- **Requirement**: Show every line of the material that follows in which the word "dimensions" occurs.

- **Data**:
* * *

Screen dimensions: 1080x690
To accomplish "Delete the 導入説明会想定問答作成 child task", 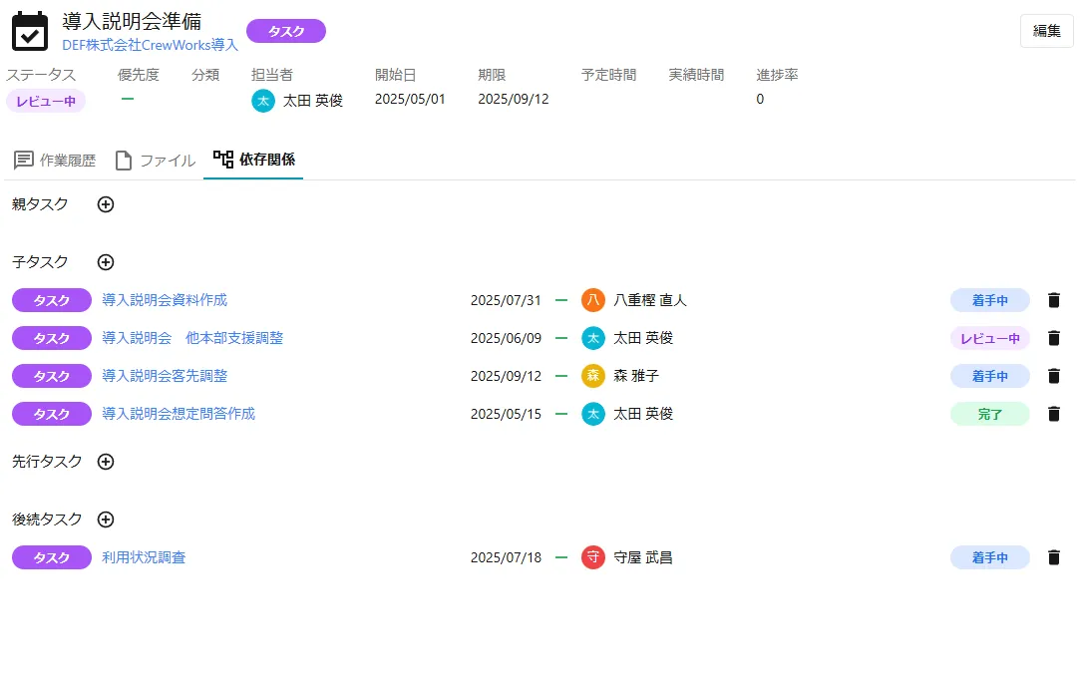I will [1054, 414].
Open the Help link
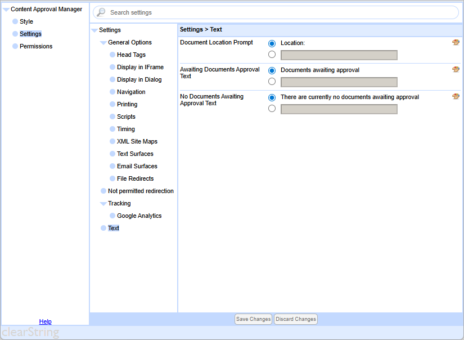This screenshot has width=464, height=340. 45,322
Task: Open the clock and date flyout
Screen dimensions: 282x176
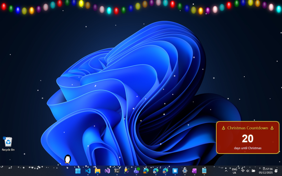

* * *

- **Response area**:
Screen dimensions: 1080x690
Screen dimensions: 282x176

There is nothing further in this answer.